» **Task instructions**
Check every line of the entries for "search", and copy the lines that hold it.

━━━━━ Input for this task ━━━━━

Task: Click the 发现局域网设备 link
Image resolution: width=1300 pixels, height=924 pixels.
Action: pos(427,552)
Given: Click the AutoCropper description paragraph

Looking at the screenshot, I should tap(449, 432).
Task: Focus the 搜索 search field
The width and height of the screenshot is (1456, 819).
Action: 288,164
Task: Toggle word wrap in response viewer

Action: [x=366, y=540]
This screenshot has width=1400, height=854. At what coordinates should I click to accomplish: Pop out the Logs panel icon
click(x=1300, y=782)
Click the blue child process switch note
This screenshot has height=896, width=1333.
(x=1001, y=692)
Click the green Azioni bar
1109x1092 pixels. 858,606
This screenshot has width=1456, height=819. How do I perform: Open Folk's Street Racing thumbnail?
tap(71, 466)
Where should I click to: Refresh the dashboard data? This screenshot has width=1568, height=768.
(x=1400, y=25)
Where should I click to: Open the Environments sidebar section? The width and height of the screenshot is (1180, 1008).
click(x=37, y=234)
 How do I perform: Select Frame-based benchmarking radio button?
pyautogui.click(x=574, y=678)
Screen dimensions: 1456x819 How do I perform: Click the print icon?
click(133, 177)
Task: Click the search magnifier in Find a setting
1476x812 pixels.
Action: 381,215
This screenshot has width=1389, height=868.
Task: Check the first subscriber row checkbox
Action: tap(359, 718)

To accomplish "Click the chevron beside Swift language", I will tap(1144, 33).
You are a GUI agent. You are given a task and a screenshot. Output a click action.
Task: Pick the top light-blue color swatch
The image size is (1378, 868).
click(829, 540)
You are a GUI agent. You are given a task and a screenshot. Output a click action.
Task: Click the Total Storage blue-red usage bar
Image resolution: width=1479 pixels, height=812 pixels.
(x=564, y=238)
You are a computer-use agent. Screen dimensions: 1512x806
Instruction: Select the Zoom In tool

━━━━━

» **Response to this exercise**
Task: Focus the 搜索 search field
Task: Click the search magnifier in Find a setting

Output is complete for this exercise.